Passage given:
━━━━━━━━

Nature has created such variety in objects and minds that even philosophers, although they are all searching for the same truth, nevertheless, because of the many different ways in which the same proposition can present itself to different minds, could all be original, if only they did not read other philosophers and did not [129] look at things through other people’s eyes. It’s easy to discover that a very large number of the truths which we are told nowadays by writers who are regarded as original, and which pass as original ideas, have nothing new about them except their presentation, and have already been expounded in other ways. (18 June 1820.) And see how all the non-European writers, such as those from the East, Confucius, etc., although they say more or less the same things as our writers, still seem original, because, not having read any of our Western philosophers, they cannot imitate them or follow them or unwittingly conform to their ideas, as happens to all of us.

━━━━━━━━

Stored data:
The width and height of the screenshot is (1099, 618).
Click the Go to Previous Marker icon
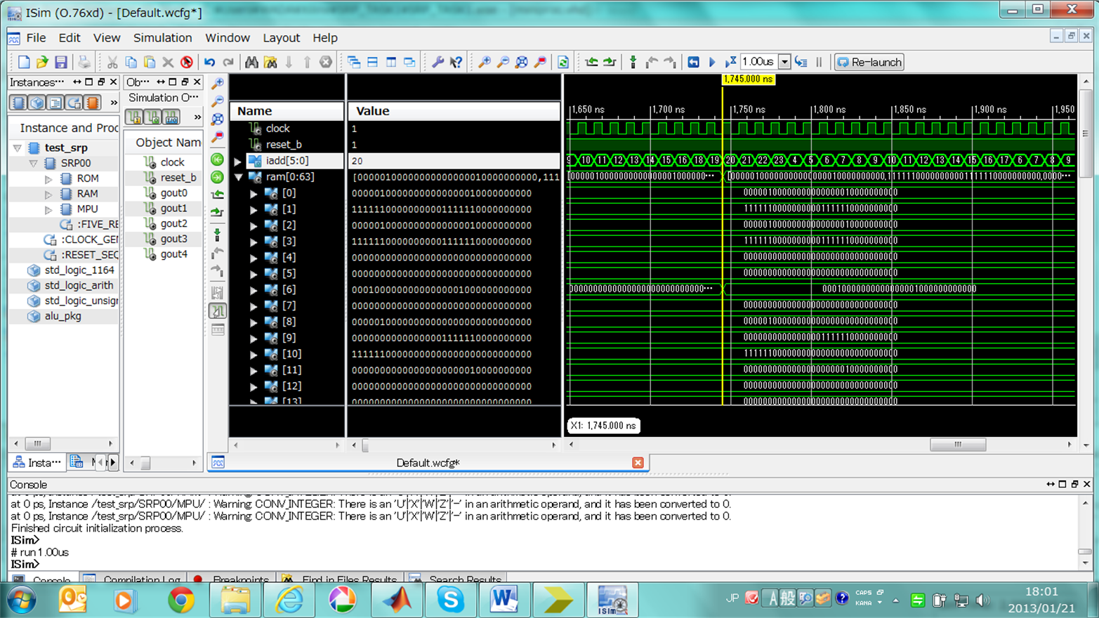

━━━━━━━━

Exercise set:
A – Answer these about the passage on originality:
(i) What two things would philosophers have to avoid in order to all be original?
(ii) What is the only new thing about many truths that currently pass as original ideas?
(iii) Which non-European writer does the passage name?
B – Carry the passage on originality forward, picking up after its final sentence.

Set of answers:
A –
(i) Reading other philosophers and looking at things through other people's eyes.
(ii) Their presentation.
(iii) Confucius.

B –
  Among today’s poets there are those who neither feel nor think, and write accordingly, and others who feel and think but do not know how to say what they want to. They sit down to write, but they lack skill and immediately find that their minds are blank, with nothing left of their ideas. But still they want to write and so turn to phrase-mongering and an excess of epithets, and they move on to clichés and so conclude the poem because saying something new scares them and they don’t know how to find the right words. Finally, there are those who feel and think and don’t know how to say what they want to, but are nevertheless determined to say it, and make themselves ridiculous by their forced, affected, brittle, obscure, or childish style, even when [130] their sentiments are not to be scorned. (21 June 1820.)

  With regard to what I said on p. 96, look how wisely the ancients used music and dance at their banquets, especially after dining, as Homer describes in the first book of the Odyssey and also perhaps when he is talking about Demodocus.1 People are never more inclined than at that time to let themselves be carried away by music and by beauty, and by all the illusions of this life.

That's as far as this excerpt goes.